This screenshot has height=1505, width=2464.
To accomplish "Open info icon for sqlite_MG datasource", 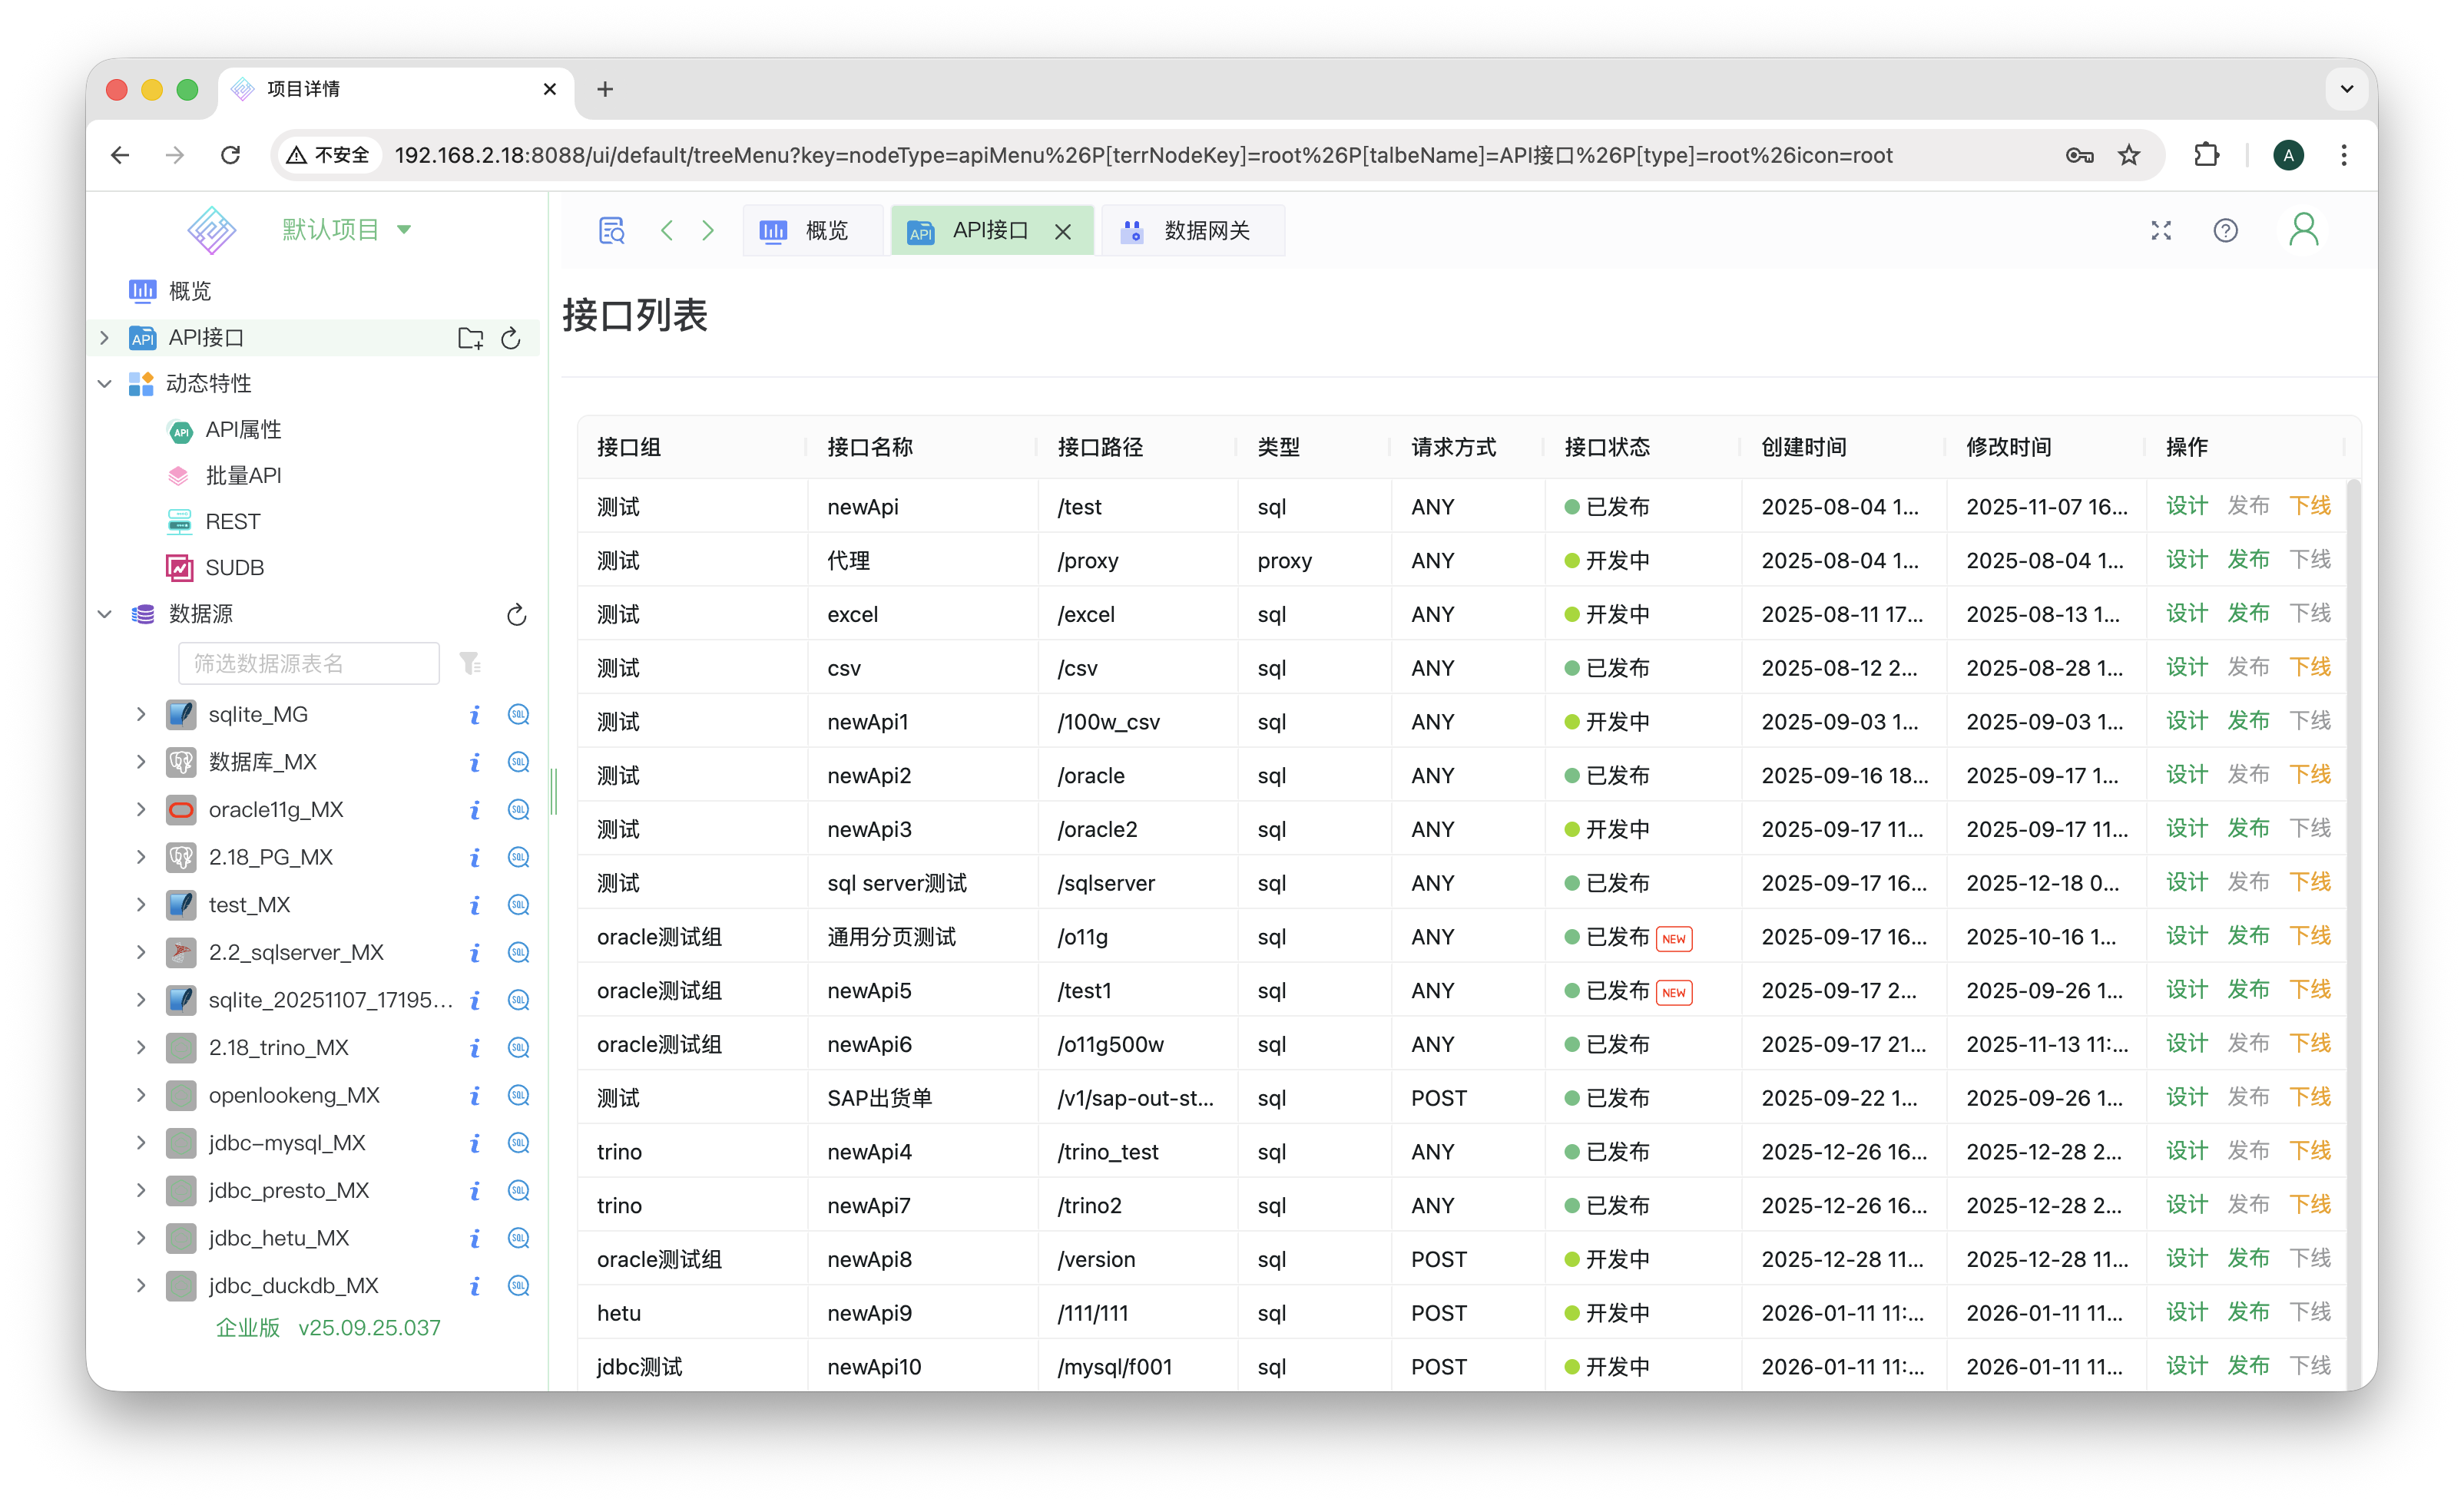I will (475, 715).
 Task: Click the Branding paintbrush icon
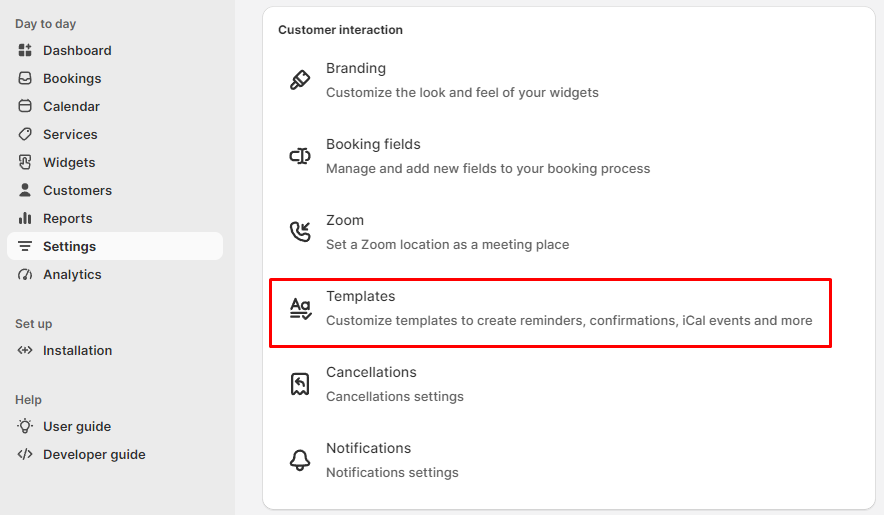point(300,80)
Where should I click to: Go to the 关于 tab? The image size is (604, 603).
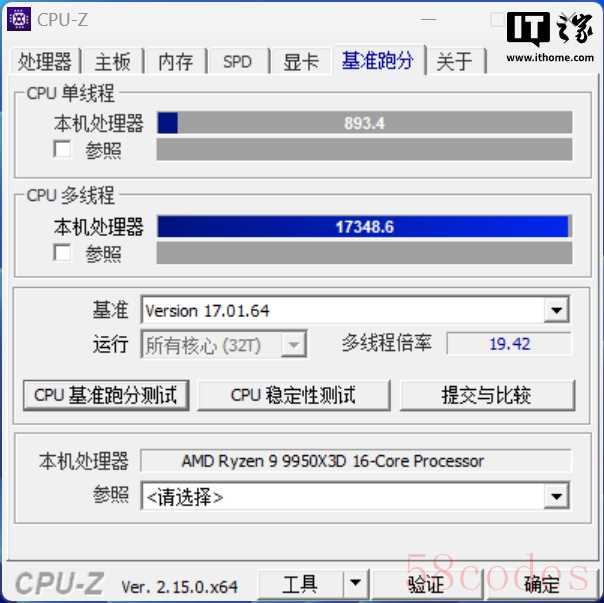pos(455,62)
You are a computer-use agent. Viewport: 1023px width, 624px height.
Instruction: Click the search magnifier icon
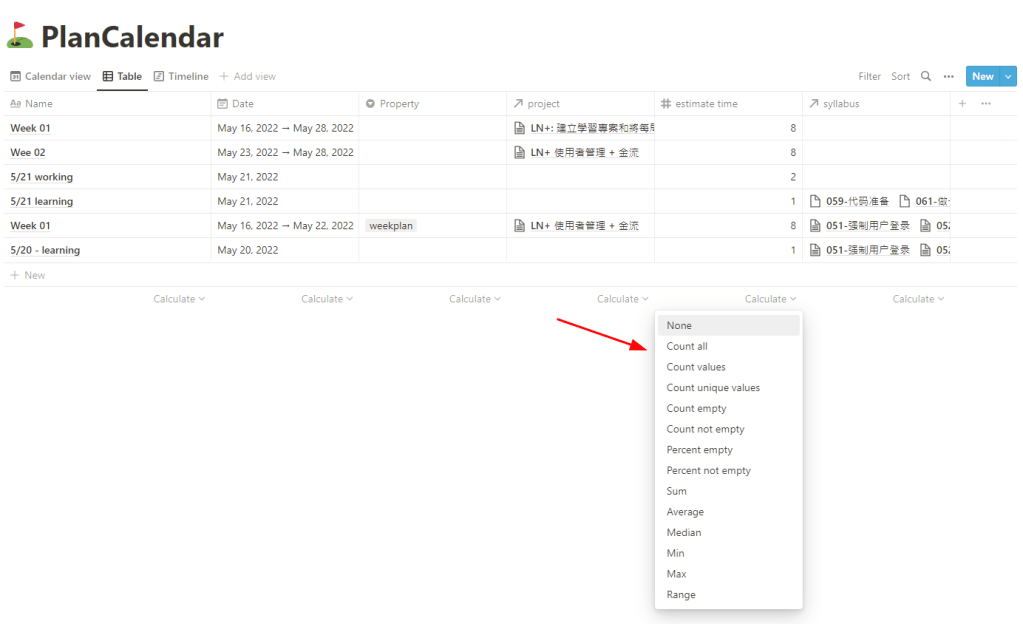pyautogui.click(x=926, y=76)
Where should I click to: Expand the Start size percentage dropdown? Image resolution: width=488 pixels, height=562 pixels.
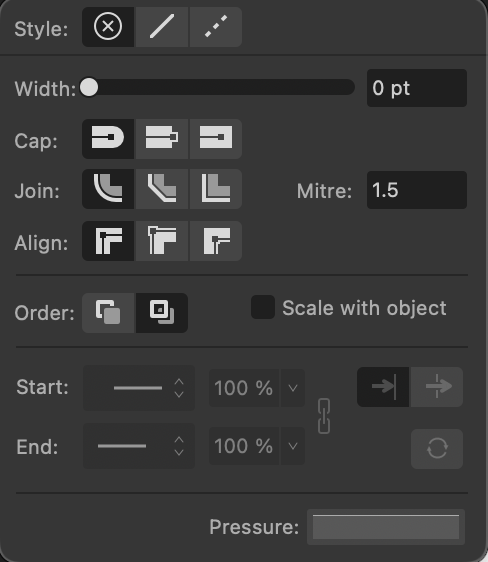pos(293,388)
——
- _Instruction_
Transcribe the listing verbatim, from the line containing "Task: Click the Branding paintbrush icon" through the end of the listing, both ends included. Leave the pictures out.

- _Complete answer_
 Task: Click the Branding paintbrush icon
point(300,80)
Where should I click to: Go to the 关于 tab? The image size is (604, 603).
pos(455,62)
You are a computer-use agent. Viewport: 1023px width, 624px height.
Instruction: Click the search magnifier icon
pyautogui.click(x=926, y=76)
Where should I click to: Expand the Start size percentage dropdown? Image resolution: width=488 pixels, height=562 pixels.
pos(293,388)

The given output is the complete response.